2: Calculate Your Outgoings: Calculating your outgoings is a little bit more complicated as you spend money in far more ways than you earn it. Print off statements for the past couple of months for all your bank and credit card accounts and run through them to classify where your money is being spent and how much is going out each month. Transactions from debit cards or credit cards may be easier to keep tabs on but it’s hard to see where cash withdrawn from ATM’s has ended up. A simple way to keep tabs your cash spending is using creating a spending diary in a notepad and jotting down everything you spend money on each day such as lunch and coffee at work and anything else you spend. Hopefully you will find your typical outgoings are lower than your incomings but often this is not the case. You may be surprised to find your outgoings are higher than you incomings which means you will be pushing yourself deeper into debt each month which is not sustainable.

3. Classify Your Outgoings: Once you have worked out all your outgoings it makes sense to classify them together into categories such as groceries, utilities, clothes, entertainment, loan repayments, travel and so on. This will allow you to see what percentage of your outgoings is going where.

4: Sort out the essentials, the nice to haves and the not required: Now you can see where your money is going then you need to decide what can be changed. There may be some expenses on there that you feel cannot be changed such as rent or mortgage payments, insurances and so on. If you need to make large cutbacks then perhaps even these items could be reduced by downsizing your home. If you don’t want or need to go to such lengths as moving home then you need to seek other areas for cutbacks. Perhaps you could switch your broadband, cell phone and landline phone deals to a more optimal plan, you could switch to a cheaper pay TV package or get rid of it all together. Common areas for cutbacks are reducing your entertainment and shopping expenses for items such as dining out, buying music, clothes and so on.

5: Make Goals: You should now have figured out what you are spending and where you can make cut backs. You shouldn’t be aiming to create a budget just to survice on; you should be looking to have spare money to increase your net worth each month. A couple of methods of raising your net worth is by lowering your debts or by raising your savings. If you are in debt then the goal should be to get out of debt as soon as possible.
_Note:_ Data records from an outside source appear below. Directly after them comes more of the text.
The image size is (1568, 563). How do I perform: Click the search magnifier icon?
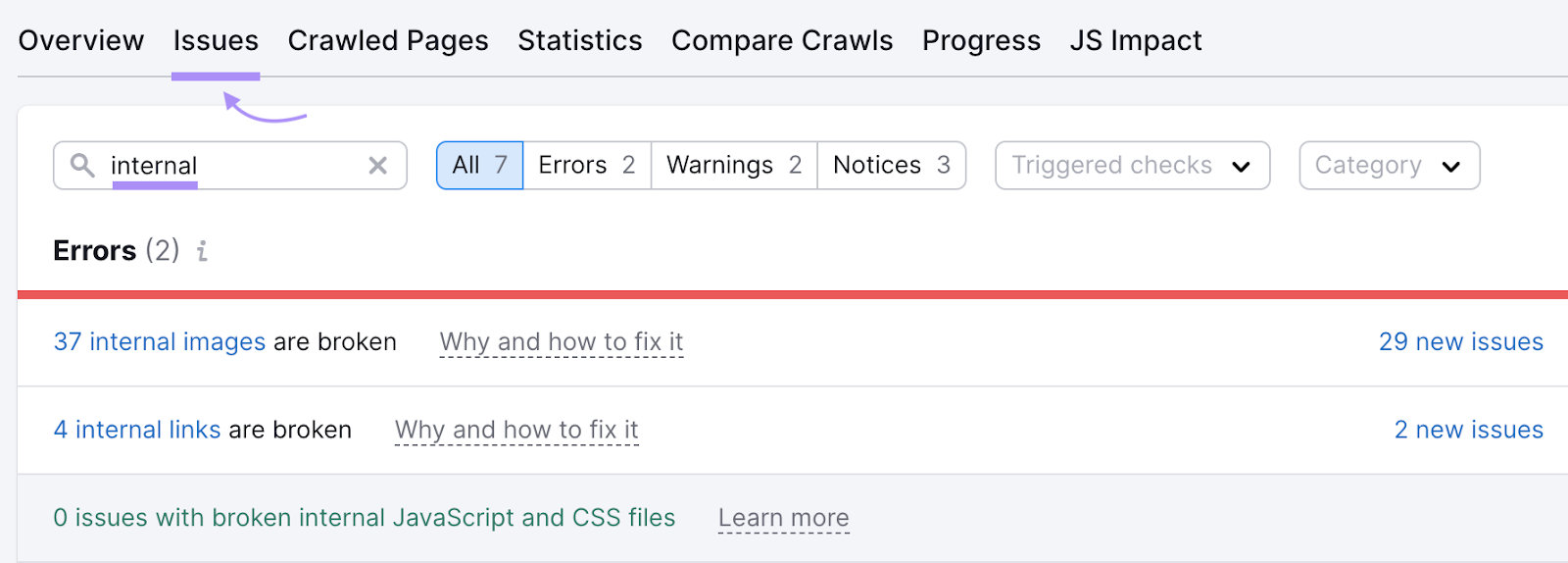82,165
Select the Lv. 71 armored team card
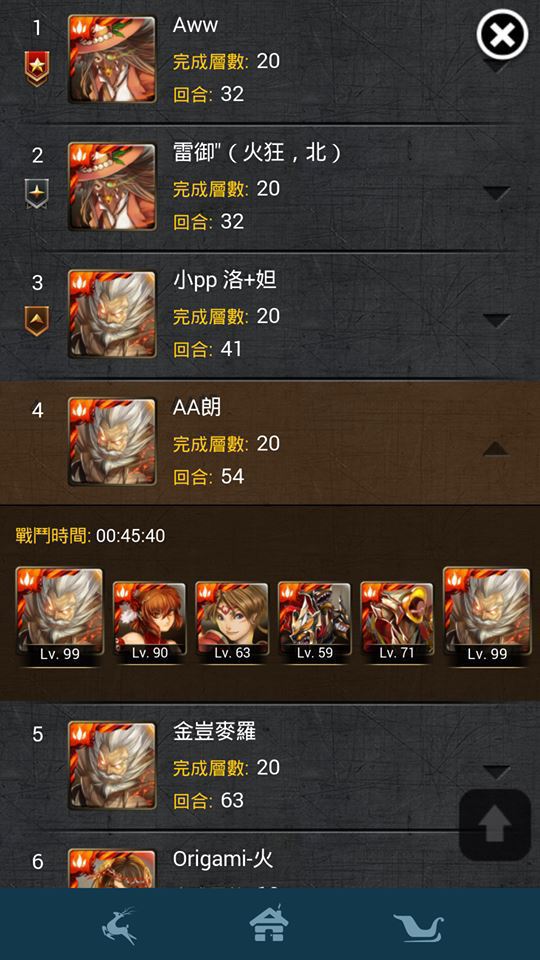This screenshot has height=960, width=540. (x=397, y=621)
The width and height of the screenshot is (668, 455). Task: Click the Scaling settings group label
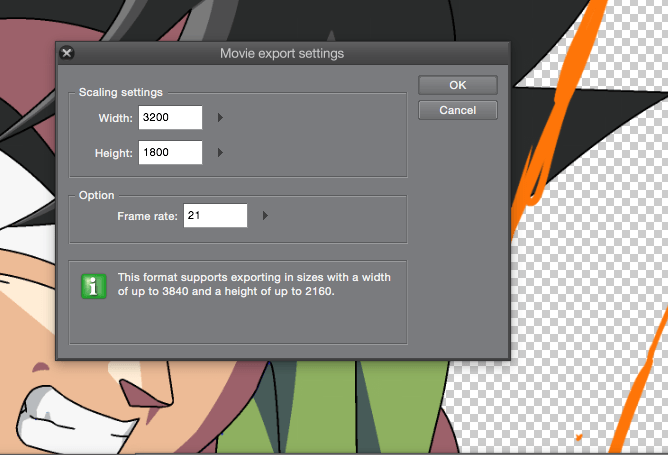click(x=120, y=92)
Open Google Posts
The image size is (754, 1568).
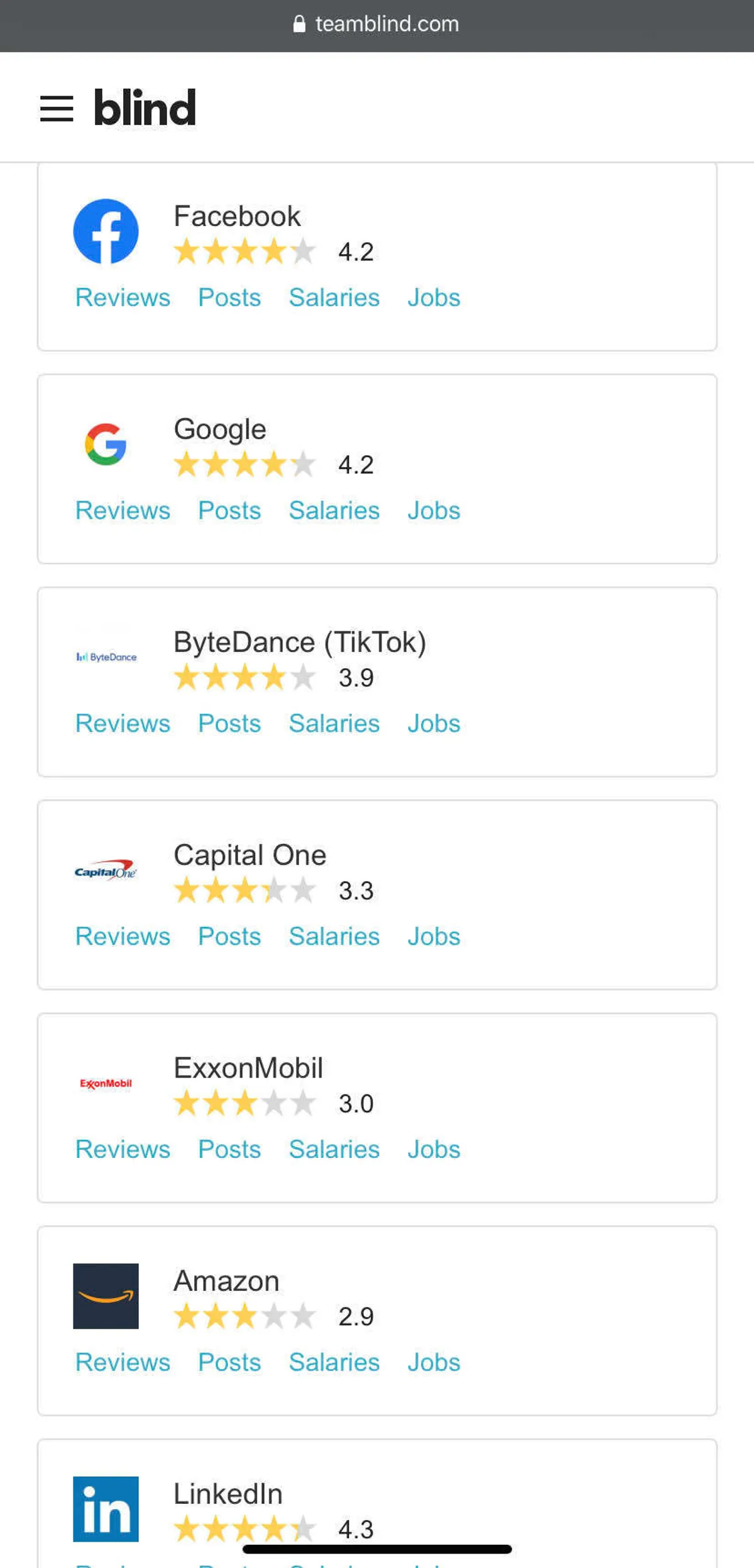coord(229,511)
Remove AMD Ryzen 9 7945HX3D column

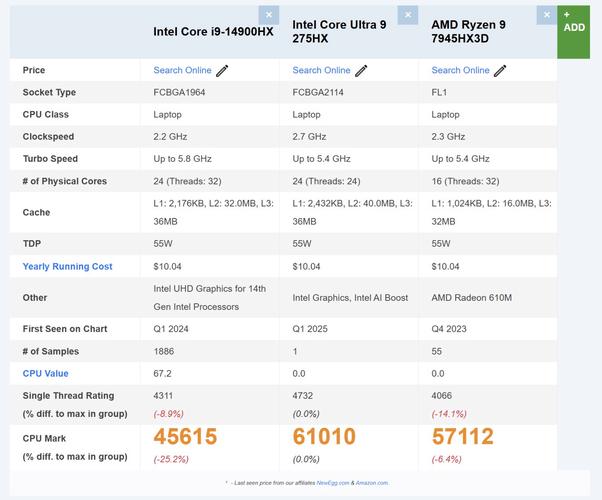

Set goals for how much you want to pay off per month and build this into your budget. Once you have paid off debts then the focus can become on saving money each month via a high interest savings account. You will find that when you make regular payments the interest will start to accumulate with high interest savings account products. Your goal shoudl eb to improve your financial situation every month and prioritize debt reduction, savings and investments to reach your goals faster. There could also be other uses for the money such as investing it in shares or managed funds.

6: Keep Yourself in Check: Make sure you keep reviewing your budget and looking for areas where you can make further trimmings and savings. Don’t forget that a budget is not just about managing to get from one pay check to the next but should be a long term plan to improve your financial wellbeing.

This article is written by Richard Greenwood of www.compareyourbank.com.au a consumer finance comparison site to help consumers find the best credit card. Visitors can then apply online for any featured products direct with the banks.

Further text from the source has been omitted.